■ **Directions for this task**: Transcribe all of the entries, matching each one exactly.

Saved data entries:
[Start of Attachment]

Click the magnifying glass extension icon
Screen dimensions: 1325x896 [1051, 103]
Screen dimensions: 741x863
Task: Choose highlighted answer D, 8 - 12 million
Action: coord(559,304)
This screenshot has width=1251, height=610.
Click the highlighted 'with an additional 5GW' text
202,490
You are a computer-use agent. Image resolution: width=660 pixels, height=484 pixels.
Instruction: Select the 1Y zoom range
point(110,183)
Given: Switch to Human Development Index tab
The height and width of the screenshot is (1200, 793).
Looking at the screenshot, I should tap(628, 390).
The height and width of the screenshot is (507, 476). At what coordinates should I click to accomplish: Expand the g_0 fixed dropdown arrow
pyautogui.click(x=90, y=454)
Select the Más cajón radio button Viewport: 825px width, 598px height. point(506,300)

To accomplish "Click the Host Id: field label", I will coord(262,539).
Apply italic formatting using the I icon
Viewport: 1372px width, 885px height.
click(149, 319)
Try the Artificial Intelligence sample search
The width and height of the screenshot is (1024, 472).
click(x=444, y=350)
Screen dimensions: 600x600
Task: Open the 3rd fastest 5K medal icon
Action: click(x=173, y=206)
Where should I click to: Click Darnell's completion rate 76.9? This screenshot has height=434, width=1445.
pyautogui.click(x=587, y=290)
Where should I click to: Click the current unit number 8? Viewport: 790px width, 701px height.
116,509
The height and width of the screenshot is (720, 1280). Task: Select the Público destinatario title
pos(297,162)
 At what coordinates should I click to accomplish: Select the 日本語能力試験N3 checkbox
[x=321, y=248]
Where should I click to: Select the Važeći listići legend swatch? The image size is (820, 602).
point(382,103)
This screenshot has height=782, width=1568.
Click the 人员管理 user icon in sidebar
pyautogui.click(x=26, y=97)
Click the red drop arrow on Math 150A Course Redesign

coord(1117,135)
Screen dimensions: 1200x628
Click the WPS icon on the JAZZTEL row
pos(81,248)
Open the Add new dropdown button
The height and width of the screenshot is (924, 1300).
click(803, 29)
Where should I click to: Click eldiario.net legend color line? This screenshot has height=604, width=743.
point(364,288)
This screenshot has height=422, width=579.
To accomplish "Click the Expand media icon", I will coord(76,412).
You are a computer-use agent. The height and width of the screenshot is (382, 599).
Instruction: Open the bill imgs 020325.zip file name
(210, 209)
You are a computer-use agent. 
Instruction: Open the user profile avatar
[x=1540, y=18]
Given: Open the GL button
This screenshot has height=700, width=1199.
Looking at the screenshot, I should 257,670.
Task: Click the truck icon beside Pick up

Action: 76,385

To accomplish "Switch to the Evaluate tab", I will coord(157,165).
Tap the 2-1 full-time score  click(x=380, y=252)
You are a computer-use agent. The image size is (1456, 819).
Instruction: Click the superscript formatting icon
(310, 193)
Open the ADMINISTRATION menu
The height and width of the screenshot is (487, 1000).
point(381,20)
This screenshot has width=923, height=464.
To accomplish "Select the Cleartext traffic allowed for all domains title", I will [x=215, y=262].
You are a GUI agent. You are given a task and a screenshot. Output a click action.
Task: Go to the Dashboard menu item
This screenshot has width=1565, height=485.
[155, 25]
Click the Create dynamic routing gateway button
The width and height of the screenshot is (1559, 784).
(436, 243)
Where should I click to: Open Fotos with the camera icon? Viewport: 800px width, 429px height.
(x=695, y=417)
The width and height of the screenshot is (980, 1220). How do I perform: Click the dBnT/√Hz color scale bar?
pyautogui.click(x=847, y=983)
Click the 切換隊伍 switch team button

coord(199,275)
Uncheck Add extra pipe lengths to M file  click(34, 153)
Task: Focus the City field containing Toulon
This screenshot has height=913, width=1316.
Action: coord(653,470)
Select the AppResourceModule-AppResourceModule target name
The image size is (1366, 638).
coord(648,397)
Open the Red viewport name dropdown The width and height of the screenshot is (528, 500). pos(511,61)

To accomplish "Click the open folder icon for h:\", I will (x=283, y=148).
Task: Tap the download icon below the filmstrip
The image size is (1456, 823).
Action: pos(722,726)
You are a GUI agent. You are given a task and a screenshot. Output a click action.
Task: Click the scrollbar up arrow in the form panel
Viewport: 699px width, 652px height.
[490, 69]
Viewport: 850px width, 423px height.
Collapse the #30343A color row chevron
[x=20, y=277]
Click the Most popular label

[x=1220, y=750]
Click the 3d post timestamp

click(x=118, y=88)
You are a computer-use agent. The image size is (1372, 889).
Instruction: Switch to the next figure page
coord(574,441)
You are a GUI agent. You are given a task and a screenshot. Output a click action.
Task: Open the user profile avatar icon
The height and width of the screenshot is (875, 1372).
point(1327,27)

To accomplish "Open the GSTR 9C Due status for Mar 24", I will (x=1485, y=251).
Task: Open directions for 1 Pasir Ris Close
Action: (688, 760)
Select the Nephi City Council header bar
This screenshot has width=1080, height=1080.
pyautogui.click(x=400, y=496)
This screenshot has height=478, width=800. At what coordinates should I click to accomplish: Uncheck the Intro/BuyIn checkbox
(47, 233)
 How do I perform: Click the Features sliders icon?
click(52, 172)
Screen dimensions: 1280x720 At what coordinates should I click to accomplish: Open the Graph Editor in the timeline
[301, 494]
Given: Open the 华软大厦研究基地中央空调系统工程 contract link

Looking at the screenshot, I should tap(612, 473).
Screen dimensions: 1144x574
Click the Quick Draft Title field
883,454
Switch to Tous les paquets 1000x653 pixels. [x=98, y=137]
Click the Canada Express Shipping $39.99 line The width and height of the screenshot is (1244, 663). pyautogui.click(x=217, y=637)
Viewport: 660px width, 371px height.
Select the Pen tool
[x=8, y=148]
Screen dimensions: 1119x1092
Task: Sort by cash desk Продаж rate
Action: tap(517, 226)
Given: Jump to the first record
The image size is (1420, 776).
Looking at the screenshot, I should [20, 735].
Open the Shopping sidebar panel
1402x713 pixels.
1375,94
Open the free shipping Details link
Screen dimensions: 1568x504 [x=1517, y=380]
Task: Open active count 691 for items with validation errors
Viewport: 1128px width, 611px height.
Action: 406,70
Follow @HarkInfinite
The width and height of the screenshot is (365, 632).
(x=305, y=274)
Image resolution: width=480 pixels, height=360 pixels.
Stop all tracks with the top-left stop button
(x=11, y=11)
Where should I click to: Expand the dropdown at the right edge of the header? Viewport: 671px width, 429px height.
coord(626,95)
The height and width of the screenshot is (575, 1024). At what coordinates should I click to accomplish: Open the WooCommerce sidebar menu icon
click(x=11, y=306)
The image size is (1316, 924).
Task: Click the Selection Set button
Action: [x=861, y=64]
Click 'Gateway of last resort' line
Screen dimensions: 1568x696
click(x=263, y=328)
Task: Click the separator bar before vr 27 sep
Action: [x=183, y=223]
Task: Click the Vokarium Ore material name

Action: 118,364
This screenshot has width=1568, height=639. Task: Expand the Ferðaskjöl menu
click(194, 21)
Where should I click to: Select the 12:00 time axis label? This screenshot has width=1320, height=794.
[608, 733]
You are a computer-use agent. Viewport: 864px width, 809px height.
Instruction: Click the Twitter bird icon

[End of Attachment]

■ **Answer to this exercise**:
Click the magnifying glass extension icon
Screen dimensions: 1325x896 [1051, 103]
Screen dimensions: 741x863
Task: Choose highlighted answer D, 8 - 12 million
Action: coord(559,304)
This screenshot has width=1251, height=610.
Click the highlighted 'with an additional 5GW' text
202,490
You are a computer-use agent. Image resolution: width=660 pixels, height=484 pixels.
Instruction: Select the 1Y zoom range
point(110,183)
Given: Switch to Human Development Index tab
The height and width of the screenshot is (1200, 793).
Looking at the screenshot, I should tap(628, 390).
The height and width of the screenshot is (507, 476). At what coordinates should I click to accomplish: Expand the g_0 fixed dropdown arrow
pyautogui.click(x=90, y=454)
Select the Más cajón radio button Viewport: 825px width, 598px height. point(506,300)

To accomplish "Click the Host Id: field label", I will coord(262,539).
Apply italic formatting using the I icon
Viewport: 1372px width, 885px height.
click(149, 319)
Try the Artificial Intelligence sample search
The width and height of the screenshot is (1024, 472).
click(x=444, y=350)
Screen dimensions: 600x600
Task: Open the 3rd fastest 5K medal icon
Action: click(x=173, y=206)
Where should I click to: Click Darnell's completion rate 76.9? This screenshot has height=434, width=1445.
pyautogui.click(x=587, y=290)
Where should I click to: Click the current unit number 8? Viewport: 790px width, 701px height.
116,509
The height and width of the screenshot is (720, 1280). Task: Select the Público destinatario title
pos(297,162)
 At what coordinates should I click to accomplish: Select the 日本語能力試験N3 checkbox
[x=321, y=248]
Where should I click to: Select the Važeći listići legend swatch? The image size is (820, 602).
point(382,103)
This screenshot has height=782, width=1568.
Click the 人员管理 user icon in sidebar
pyautogui.click(x=26, y=97)
Click the red drop arrow on Math 150A Course Redesign

coord(1117,135)
Screen dimensions: 1200x628
Click the WPS icon on the JAZZTEL row
pos(81,248)
Open the Add new dropdown button
The height and width of the screenshot is (924, 1300).
click(803, 29)
Where should I click to: Click eldiario.net legend color line? This screenshot has height=604, width=743.
point(364,288)
This screenshot has height=422, width=579.
To accomplish "Click the Expand media icon", I will coord(76,412).
You are a computer-use agent. The height and width of the screenshot is (382, 599).
Instruction: Open the bill imgs 020325.zip file name
(210, 209)
You are a computer-use agent. 
Instruction: Open the user profile avatar
[x=1540, y=18]
Given: Open the GL button
This screenshot has height=700, width=1199.
Looking at the screenshot, I should 257,670.
Task: Click the truck icon beside Pick up

Action: 76,385

To accomplish "Switch to the Evaluate tab", I will coord(157,165).
Tap the 2-1 full-time score  click(x=380, y=252)
You are a computer-use agent. The image size is (1456, 819).
Instruction: Click the superscript formatting icon
(310, 193)
Open the ADMINISTRATION menu
The height and width of the screenshot is (487, 1000).
point(381,20)
This screenshot has width=923, height=464.
To accomplish "Select the Cleartext traffic allowed for all domains title", I will [x=215, y=262].
You are a GUI agent. You are given a task and a screenshot. Output a click action.
Task: Go to the Dashboard menu item
This screenshot has width=1565, height=485.
[155, 25]
Click the Create dynamic routing gateway button
The width and height of the screenshot is (1559, 784).
(436, 243)
Where should I click to: Open Fotos with the camera icon? Viewport: 800px width, 429px height.
(x=695, y=417)
The width and height of the screenshot is (980, 1220). How do I perform: Click the dBnT/√Hz color scale bar?
pyautogui.click(x=847, y=983)
Click the 切換隊伍 switch team button

coord(199,275)
Uncheck Add extra pipe lengths to M file  click(34, 153)
Task: Focus the City field containing Toulon
This screenshot has height=913, width=1316.
Action: coord(653,470)
Select the AppResourceModule-AppResourceModule target name
The image size is (1366, 638).
coord(648,397)
Open the Red viewport name dropdown The width and height of the screenshot is (528, 500). pos(511,61)

To accomplish "Click the open folder icon for h:\", I will (x=283, y=148).
Task: Tap the download icon below the filmstrip
The image size is (1456, 823).
Action: pos(722,726)
You are a GUI agent. You are given a task and a screenshot. Output a click action.
Task: Click the scrollbar up arrow in the form panel
Viewport: 699px width, 652px height.
[490, 69]
Viewport: 850px width, 423px height.
Collapse the #30343A color row chevron
[x=20, y=277]
Click the Most popular label

[x=1220, y=750]
Click the 3d post timestamp

click(x=118, y=88)
You are a computer-use agent. The image size is (1372, 889).
Instruction: Switch to the next figure page
coord(574,441)
You are a GUI agent. You are given a task and a screenshot. Output a click action.
Task: Open the user profile avatar icon
The height and width of the screenshot is (875, 1372).
point(1327,27)

To accomplish "Open the GSTR 9C Due status for Mar 24", I will (x=1485, y=251).
Task: Open directions for 1 Pasir Ris Close
Action: (688, 760)
Select the Nephi City Council header bar
This screenshot has width=1080, height=1080.
pyautogui.click(x=400, y=496)
This screenshot has height=478, width=800. At what coordinates should I click to accomplish: Uncheck the Intro/BuyIn checkbox
(47, 233)
 How do I perform: Click the Features sliders icon?
click(52, 172)
Screen dimensions: 1280x720 At what coordinates should I click to accomplish: Open the Graph Editor in the timeline
[301, 494]
Given: Open the 华软大厦研究基地中央空调系统工程 contract link

Looking at the screenshot, I should tap(612, 473).
Screen dimensions: 1144x574
Click the Quick Draft Title field
883,454
Switch to Tous les paquets 1000x653 pixels. [x=98, y=137]
Click the Canada Express Shipping $39.99 line The width and height of the screenshot is (1244, 663). pyautogui.click(x=217, y=637)
Viewport: 660px width, 371px height.
Select the Pen tool
[x=8, y=148]
Screen dimensions: 1119x1092
Task: Sort by cash desk Продаж rate
Action: tap(517, 226)
Given: Jump to the first record
The image size is (1420, 776).
Looking at the screenshot, I should [20, 735].
Open the Shopping sidebar panel
1402x713 pixels.
1375,94
Open the free shipping Details link
Screen dimensions: 1568x504 [x=1517, y=380]
Task: Open active count 691 for items with validation errors
Viewport: 1128px width, 611px height.
Action: 406,70
Follow @HarkInfinite
The width and height of the screenshot is (365, 632).
(x=305, y=274)
Image resolution: width=480 pixels, height=360 pixels.
Stop all tracks with the top-left stop button
(x=11, y=11)
Where should I click to: Expand the dropdown at the right edge of the header? Viewport: 671px width, 429px height.
coord(626,95)
The height and width of the screenshot is (575, 1024). At what coordinates should I click to accomplish: Open the WooCommerce sidebar menu icon
click(x=11, y=306)
The image size is (1316, 924).
Task: Click the Selection Set button
Action: [x=861, y=64]
Click 'Gateway of last resort' line
Screen dimensions: 1568x696
click(x=263, y=328)
Task: Click the separator bar before vr 27 sep
Action: [x=183, y=223]
Task: Click the Vokarium Ore material name

Action: 118,364
This screenshot has width=1568, height=639. Task: Expand the Ferðaskjöl menu
click(194, 21)
Where should I click to: Select the 12:00 time axis label? This screenshot has width=1320, height=794.
[608, 733]
You are a computer-use agent. Viewport: 864px width, 809px height.
Instruction: Click the Twitter bird icon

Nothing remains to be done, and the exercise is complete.